Anno 2014 rinascita o distruzione totale della nostra sovranità?

Anno 2014 rinascita o distruzione totale della nostra sovranità?

 

E 'ormai chiaro che il prossimo anno sarà sotto gli auspici cupi. Il consumo interno è oggi sostenuta da un movimento di risparmio negativo che colpisce particolarmente le classi. La contrazione del volume di un opuscolo è la prova. Inoltre, il contesto economico internazionale è molto più scuro di quello che si potrebbe pensare all'inizio del 2013. Gli Stati Uniti avranno una crescita più bassa del previsto, a causa di questa minori guadagni di produttività (sceso circa l'1% all'anno) rispetto a un lento aumento dei tassi di interesse sta colpendo la domanda. In Europa, la situazione è catastrofica. L'Italia continua ad essere in recessione e vedere se la situazione economica della Spagna sembra stabilizzarsi, vediamo alcun segno di recupero. Inoltre, il fatto che i prezzi sono scesi è molto preoccupante. Lo spettro della deflazione piatta sulla penisola iberica. Per quanto riguarda la Germania, saranno delusi i credenti: la coalizione di governo non ha alcuna intenzione di impegnarsi in un significativo aumento di paga.

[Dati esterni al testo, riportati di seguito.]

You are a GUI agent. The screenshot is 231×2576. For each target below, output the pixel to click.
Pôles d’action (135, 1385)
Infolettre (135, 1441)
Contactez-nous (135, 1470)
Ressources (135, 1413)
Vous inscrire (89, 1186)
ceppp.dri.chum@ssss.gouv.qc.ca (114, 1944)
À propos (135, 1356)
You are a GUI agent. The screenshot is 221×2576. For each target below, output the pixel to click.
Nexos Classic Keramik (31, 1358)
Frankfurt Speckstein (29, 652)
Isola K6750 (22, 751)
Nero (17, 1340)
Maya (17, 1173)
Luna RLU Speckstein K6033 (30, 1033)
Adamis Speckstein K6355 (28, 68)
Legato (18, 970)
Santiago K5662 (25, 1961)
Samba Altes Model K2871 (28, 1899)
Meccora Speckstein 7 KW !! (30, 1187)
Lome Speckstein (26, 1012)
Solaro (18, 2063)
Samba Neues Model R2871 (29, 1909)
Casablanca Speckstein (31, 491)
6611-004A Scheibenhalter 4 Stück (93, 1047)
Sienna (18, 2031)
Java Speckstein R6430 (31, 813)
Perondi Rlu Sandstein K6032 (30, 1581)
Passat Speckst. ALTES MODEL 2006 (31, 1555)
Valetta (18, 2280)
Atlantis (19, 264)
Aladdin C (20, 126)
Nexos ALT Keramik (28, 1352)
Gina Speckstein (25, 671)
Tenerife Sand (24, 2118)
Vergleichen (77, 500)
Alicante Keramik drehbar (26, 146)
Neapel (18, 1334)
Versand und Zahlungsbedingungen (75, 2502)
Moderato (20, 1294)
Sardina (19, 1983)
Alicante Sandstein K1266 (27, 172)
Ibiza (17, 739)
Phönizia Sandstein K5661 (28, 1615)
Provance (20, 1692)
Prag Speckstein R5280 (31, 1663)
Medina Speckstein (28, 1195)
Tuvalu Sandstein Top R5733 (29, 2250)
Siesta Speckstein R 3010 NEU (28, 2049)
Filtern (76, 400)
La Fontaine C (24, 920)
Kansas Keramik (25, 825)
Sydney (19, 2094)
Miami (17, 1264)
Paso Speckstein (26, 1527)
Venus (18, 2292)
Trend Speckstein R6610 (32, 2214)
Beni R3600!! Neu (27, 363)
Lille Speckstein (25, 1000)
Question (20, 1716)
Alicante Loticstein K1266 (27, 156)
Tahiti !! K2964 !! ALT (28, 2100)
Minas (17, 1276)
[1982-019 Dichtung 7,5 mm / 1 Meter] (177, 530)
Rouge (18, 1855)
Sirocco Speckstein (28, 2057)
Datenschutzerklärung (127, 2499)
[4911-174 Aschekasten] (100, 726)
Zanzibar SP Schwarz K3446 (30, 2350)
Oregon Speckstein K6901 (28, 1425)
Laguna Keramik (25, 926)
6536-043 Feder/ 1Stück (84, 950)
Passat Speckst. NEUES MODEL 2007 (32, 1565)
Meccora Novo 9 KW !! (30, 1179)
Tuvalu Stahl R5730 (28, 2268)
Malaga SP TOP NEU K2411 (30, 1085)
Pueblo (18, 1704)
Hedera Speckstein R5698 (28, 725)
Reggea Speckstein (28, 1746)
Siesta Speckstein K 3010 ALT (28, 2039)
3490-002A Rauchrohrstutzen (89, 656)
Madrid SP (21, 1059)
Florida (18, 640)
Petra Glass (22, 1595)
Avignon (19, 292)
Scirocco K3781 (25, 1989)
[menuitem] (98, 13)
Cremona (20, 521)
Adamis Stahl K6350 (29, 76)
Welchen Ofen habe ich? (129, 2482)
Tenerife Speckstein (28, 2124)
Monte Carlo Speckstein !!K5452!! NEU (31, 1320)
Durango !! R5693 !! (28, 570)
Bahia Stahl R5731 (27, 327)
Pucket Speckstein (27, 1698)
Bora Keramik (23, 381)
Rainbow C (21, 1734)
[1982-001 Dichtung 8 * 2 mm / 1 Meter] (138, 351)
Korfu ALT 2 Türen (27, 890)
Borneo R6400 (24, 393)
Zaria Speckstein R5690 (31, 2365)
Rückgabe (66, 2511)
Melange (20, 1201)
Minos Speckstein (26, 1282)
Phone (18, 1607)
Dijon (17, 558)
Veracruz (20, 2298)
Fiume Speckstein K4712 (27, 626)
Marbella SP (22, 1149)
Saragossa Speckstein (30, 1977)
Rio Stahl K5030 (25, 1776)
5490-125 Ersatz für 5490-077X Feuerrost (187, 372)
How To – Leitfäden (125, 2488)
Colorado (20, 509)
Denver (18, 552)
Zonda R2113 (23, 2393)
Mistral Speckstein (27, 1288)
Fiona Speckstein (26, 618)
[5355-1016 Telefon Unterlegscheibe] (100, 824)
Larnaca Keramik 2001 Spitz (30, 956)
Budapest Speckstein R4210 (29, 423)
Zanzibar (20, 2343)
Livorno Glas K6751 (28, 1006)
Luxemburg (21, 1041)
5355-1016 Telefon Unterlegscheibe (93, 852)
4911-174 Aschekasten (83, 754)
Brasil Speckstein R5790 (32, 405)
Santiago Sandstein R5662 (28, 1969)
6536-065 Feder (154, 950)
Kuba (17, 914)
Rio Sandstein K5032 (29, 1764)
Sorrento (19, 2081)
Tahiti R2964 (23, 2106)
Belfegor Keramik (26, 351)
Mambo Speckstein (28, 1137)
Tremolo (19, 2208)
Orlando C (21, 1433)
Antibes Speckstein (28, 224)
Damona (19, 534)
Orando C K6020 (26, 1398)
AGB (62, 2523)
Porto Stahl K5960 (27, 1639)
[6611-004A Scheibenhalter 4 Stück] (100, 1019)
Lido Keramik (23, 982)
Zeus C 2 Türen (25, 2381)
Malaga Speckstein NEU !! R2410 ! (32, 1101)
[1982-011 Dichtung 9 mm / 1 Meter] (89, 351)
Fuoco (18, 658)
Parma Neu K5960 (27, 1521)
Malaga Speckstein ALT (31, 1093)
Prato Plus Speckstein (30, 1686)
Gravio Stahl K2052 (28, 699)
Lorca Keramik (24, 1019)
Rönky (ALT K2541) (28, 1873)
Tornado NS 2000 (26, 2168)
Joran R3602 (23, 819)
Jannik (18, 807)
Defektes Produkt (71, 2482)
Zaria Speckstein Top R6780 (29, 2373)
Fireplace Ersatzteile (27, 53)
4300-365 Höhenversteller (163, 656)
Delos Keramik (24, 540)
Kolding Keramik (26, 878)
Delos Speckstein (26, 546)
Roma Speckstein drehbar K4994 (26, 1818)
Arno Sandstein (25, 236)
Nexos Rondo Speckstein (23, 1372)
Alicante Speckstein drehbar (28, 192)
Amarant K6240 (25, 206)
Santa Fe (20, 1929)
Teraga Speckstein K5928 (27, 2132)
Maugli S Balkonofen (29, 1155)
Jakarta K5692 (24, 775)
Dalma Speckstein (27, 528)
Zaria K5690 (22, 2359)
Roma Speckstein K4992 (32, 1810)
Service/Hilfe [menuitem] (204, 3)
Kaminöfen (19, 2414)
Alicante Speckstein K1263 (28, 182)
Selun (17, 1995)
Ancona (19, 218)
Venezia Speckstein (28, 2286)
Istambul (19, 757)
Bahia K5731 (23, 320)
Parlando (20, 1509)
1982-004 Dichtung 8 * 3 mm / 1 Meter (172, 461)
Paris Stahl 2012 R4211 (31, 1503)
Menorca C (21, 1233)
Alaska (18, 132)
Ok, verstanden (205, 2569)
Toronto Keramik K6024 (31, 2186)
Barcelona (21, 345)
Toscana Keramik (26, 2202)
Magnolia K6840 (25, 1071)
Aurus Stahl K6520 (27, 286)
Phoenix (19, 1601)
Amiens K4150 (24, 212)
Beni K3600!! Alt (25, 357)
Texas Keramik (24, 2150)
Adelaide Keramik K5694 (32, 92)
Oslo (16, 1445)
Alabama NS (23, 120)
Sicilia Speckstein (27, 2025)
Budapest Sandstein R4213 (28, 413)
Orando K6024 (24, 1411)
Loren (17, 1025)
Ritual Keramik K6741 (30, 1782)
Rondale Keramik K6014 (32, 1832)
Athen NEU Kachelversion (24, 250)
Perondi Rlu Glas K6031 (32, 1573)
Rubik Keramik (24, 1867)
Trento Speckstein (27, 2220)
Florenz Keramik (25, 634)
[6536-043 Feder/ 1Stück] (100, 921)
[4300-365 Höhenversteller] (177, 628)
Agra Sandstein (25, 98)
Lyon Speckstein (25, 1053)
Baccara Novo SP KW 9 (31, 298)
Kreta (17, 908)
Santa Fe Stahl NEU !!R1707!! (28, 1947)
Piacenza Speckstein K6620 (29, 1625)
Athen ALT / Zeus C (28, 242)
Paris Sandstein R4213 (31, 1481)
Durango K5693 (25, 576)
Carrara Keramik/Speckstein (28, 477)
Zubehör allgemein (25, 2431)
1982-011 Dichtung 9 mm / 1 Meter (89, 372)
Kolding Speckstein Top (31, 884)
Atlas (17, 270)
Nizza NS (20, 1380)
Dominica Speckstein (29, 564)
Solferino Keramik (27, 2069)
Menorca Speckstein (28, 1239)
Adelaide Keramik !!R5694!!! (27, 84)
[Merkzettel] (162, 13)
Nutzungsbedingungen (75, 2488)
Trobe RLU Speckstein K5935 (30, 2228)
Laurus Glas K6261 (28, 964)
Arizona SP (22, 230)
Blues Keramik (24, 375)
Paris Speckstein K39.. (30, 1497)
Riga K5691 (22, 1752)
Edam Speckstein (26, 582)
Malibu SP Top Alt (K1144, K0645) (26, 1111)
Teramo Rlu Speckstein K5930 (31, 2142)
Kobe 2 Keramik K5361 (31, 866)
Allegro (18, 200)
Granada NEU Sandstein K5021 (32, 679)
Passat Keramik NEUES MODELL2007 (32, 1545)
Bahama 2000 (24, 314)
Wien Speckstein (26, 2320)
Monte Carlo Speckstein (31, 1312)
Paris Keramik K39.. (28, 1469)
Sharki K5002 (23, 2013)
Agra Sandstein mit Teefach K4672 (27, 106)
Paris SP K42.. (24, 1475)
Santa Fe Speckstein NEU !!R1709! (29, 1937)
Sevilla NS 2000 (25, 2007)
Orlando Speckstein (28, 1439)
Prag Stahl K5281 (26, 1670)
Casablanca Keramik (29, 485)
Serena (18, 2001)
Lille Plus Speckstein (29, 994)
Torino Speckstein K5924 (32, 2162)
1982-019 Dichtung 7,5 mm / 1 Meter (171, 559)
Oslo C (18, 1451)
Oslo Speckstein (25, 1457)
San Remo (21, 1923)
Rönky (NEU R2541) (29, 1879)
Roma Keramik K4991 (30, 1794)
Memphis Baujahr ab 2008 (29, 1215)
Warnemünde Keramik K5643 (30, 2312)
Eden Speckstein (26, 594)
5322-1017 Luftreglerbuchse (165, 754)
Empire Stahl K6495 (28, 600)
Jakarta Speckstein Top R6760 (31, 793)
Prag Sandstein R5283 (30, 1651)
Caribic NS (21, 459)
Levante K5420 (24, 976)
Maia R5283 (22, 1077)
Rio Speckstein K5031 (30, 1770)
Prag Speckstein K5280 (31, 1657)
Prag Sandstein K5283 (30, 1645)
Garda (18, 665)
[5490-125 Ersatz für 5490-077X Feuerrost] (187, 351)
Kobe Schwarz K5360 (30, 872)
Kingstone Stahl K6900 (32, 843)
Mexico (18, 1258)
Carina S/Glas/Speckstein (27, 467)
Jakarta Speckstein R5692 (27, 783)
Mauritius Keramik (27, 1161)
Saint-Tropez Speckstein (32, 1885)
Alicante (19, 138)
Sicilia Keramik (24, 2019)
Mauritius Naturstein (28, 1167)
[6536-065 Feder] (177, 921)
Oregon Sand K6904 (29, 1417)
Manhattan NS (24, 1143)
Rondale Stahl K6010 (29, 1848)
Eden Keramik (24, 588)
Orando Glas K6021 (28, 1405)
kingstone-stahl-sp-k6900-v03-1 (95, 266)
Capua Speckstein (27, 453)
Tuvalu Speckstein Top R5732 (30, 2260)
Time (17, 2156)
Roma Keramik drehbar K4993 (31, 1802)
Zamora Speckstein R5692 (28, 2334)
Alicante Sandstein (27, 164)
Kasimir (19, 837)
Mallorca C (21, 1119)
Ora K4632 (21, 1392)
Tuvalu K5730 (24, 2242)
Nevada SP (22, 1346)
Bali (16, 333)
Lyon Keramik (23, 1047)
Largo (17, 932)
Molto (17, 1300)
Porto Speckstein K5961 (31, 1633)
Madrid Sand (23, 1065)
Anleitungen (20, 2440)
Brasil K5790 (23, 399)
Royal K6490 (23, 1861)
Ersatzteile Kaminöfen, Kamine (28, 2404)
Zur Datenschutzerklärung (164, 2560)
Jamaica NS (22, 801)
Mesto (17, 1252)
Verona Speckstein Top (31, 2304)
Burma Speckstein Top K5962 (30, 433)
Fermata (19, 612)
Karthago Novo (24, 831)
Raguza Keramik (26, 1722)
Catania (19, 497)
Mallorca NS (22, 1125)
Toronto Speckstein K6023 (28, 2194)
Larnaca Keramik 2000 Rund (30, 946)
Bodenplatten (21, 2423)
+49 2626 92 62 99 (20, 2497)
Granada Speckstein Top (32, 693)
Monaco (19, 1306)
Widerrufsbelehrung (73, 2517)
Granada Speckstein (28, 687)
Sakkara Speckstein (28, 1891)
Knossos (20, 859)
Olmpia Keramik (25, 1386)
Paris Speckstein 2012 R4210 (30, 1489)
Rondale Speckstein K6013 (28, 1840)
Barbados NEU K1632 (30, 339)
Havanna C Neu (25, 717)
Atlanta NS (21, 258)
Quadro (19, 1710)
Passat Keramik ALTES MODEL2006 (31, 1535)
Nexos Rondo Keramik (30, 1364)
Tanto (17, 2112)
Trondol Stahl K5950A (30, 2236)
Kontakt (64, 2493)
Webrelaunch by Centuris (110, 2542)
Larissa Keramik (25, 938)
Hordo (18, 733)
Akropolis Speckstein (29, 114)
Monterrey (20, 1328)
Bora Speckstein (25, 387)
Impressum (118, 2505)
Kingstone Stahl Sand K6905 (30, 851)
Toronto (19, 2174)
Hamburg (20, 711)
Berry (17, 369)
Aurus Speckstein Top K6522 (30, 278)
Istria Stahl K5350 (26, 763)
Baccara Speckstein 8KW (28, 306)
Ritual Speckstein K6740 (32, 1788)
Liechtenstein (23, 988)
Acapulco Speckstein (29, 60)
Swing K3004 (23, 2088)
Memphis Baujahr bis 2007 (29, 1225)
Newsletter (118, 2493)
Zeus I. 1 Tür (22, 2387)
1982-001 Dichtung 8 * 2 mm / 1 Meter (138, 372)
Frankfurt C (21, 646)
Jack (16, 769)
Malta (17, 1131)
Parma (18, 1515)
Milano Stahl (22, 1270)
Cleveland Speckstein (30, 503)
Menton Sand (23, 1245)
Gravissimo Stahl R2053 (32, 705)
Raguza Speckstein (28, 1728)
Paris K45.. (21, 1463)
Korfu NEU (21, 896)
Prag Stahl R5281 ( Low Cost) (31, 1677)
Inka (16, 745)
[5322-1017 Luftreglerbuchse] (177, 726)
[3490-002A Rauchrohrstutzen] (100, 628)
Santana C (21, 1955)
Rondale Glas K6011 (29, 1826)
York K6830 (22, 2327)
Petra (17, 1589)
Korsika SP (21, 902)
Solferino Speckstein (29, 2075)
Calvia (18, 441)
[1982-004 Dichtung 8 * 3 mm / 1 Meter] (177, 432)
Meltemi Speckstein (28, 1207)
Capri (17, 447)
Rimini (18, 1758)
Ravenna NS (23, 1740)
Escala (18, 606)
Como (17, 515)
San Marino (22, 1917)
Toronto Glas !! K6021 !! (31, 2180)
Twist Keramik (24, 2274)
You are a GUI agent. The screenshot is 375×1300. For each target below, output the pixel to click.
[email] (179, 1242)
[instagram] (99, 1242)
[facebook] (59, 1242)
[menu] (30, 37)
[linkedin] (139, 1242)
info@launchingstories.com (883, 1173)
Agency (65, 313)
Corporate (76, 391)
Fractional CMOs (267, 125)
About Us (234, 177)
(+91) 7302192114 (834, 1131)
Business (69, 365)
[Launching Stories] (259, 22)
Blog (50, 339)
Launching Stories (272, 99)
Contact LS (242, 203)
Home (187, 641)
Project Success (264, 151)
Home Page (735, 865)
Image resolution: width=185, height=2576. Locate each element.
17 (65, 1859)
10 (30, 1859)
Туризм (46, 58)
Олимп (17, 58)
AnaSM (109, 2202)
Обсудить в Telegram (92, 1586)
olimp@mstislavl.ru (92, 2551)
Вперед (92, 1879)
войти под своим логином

SMIC accettato labbro Angela Merkel sarà finalmente istituito nel ... 2017. Questo realistico sapeva. Il governo italiano sta per affrontare tre grandi rischi.  Il primo di questi è il rischio di deflazione. Naturalmente, l'inflazione è ancora positiva, ma sta diventando più debole. Già il suo rapido declino provoca un forte aumento dei tassi di interesse reali, che sono ora

 

di nuovo al di sopra del livello che avevano durante l'esecuzione del Euro. Già, stiamo cominciando a vedere i segni di pressione datore di lavoro per abbassare i salari nominali. Gli effetti di un tale declino sono state catastrofiche. Anche se i prezzi delle materie prime cadrebbero alla stessa velocità, come stipendi, costi fissi (spese di debito) mantengono il loro valore nominale e quindi il loro peso aumenterebbe in termini reali. Ma sappiamo che in un meccanismo di deflazione, i salari scendono più rapidamente dei prezzi, in particolare la domanda contraente. Ricordiamo che la politica di deflazione Brünning Cancelliere in Germania (1930-1932) lo fece passare il tasso di disoccupazione dal 16% al 32% della forza lavoro. E questo sistema ha portato la nostra nazione alla deriva ed in questo momento la disoccupazione e' arrivata a superare la quota 35%Il secondo rischio è grave interruzioni nel sistema produttivo italiano. Queste interruzioni sono causate da una combinazione di riduzione della domanda e l'aumento della concorrenza internazionale che rimaniamo senza protezione, sia monetari (cambio) o tariffari (dazi doganali). Hanno solo prendere la forma secondariamente la spettacolare fallimento di una grande azienda. Più probabilmente, è il fallimento di subappaltatori o sub-subappaltatori, che si manifesterà nel futuroe si avra' nei vari settori licenziamenti a catena che porteranno altri disoccupati , che aumenteranno la schiera dei 35%. Nel caso di un improvviso calo dei consumi,( e come prospettiva futura sembra molto reale), non fara' altro che raddoppiare la  cifra  dei giovani disoccupati, e anche di molti altri connazionali che perderanno il proprio posto di lavoro nel 2014 per colpa delle politiche di austerity che il governo centrale ci sta imponendo e facendo.Il terzo rischio è il rischio politico. Il governo sta già affrontando movimenti rivolte certamente ancora relativamente segmentato, ma dovrebbe gradualmente rendere macchia d'olio. Quando è apparso chiaro nei primi mesi del 2014, che non vediamo alcuna inversione di tendenza della disoccupazione, la rabbia è la misura di speranze deluse e bugie raccontate dal presidente. Ma cosa succedera' in Italia?